Common components in digital health IPOs and investments both this year and last? The rise of platform-driven business models, continued growth in direct-to-consumer plays, and the evolving virtual care marketplace, especially a greater push for a hybrid of virtual care and in-person care.

“It was really interesting to see the incredibly swift, almost immediate uptick and demand for virtual care,” said Zweig, who also noted that activity decreased as in-person options became available again. Accordingly, virtual care may need to be integrated with consumers’ existing relationships with their most trusted healthcare stakeholder: their provider.

Advances in the technology itself – from asynchronous visits to AI-enabled chatbots to help triage care – is valuable and can improve access, but also needs to be placed within the context of the existing provider-patient relationship. “We’re not ready or set up for a full shift to virtual, mainly because it’s not about replacing analog with a digital version. It’s about reimagining care delivery with newly integrated tech tools. Take telemedicine. It’s not about just enabling face to face virtual visits—it’s about using technology to scalably connect with patients in a holistic, ongoing fashion,” added Zweig.

Perhaps one of the most notable trends in virtual care and digital health investments last year was the surge in demand for digital mental healthcare, which saw a 2.9x increase in funding in 2020. Per Rock Health’s report, the largest rounds for companies offering behavioral health services were raised by Amwell ($194M), Headspace ($140M), Lyra Health ($110M), and Mindstrong ($100M).

Commence the report releases 

There’s been no shortage of coverage and analysis on the healthcare investments landscape, with Rock Health’s 2020 Market Insights being just one example. Additional reports that have recently been released include:

Startup Health

Silicon Valley Bank

CB Insights report

Mercom Capital Group

Healthcare Growth Partners Semi-Annual Health IT Market Review

2020 also saw emphasis on the importance of diversity in digital health and better representation from women and minorities in the field. In 2020, Rock Health and Dr. Ivor Horn launched a new Diversity in Digital Health initiative, with the accompanying report including insights and findings from 678 digital health startup leaders, offering insight into the current state of diversity.

Zweig noted that Rock Health was prompted to conduct the research due to a lack of hard data on diversity in digital health. “Because it’s so important to move the dial on diversity and equity in healthcare leadership, we wanted to learn from the experiences of different groups of innovators. This past year, we started to baseline our understanding by gathering data on racial / ethnic representation at digital health startups,” she explained.

What’s on the digital health tap for 2021

As we look ahead to 2021 and beyond, there are a few notable trends we can expect to see, with one being the proliferation of a new tech stack to help fuel innovation and speed to market. In a recent a16z video, general partner Julie Yoo details the new tech stack requirements for virtual-first digital health companies and the characteristics necessary for success. In addition, SPACs will continue to serve as a new vehicle towards IPOs.
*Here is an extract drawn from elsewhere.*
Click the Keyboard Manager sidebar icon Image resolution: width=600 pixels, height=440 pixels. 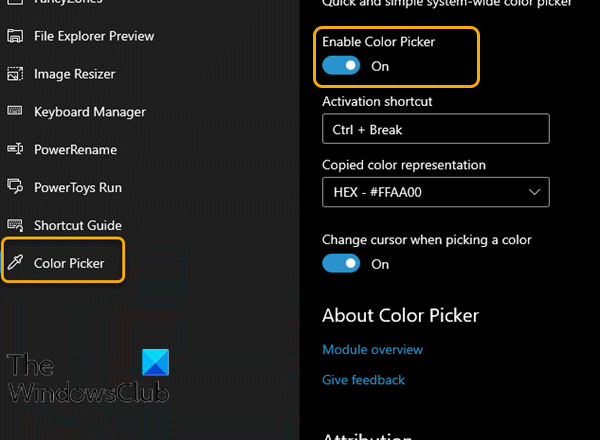[15, 112]
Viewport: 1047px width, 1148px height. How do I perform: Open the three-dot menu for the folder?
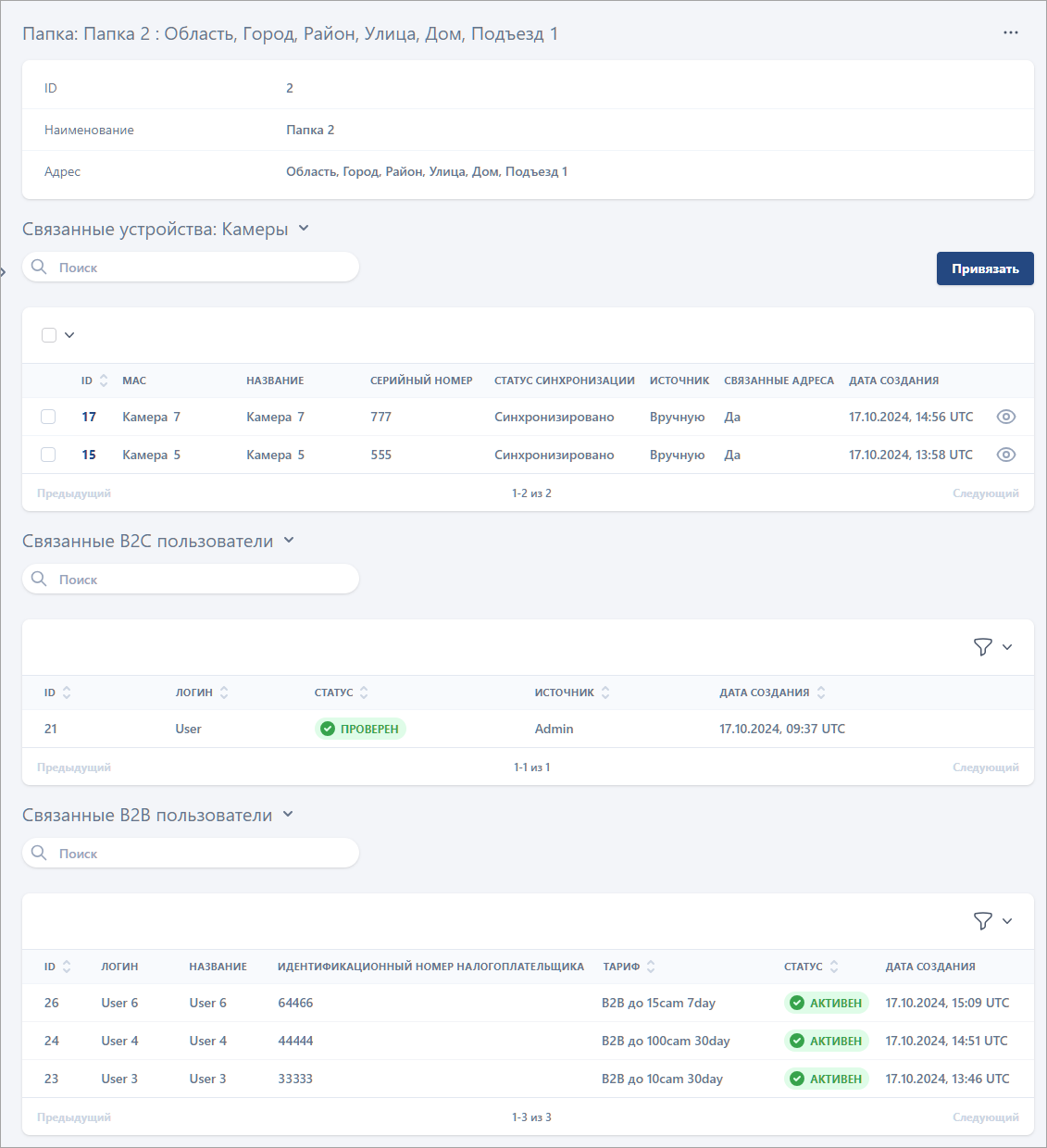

There is also mounting evidence to suggest that digital health platforms will continue to command healthcare’s investment dollars and represent a significant opportunity for increasing returns — able to deliver value and solve foundational problems in a way that hasn’t been possible before and that is unique to platform technology capabilities.

Will we continue to see growth and investments in digital health continue at the same fervent pace? There has been a back and forth around the investment levels in digital health for years, and current macroeconomic conditions are leading to more questions.

For digital health investment, at least, there is one firm offering a clear answer.

“I don’t think we’re in a bubble,” said Zweig. “The fundamentals are there. I do think that a lot of the proof points that investors are looking for, like the fact that regulation turned on a dime, as did reimbursement, and the fact that consumers and providers actually did start using these tools more regularly, bode incredibly well for the future of the industry.”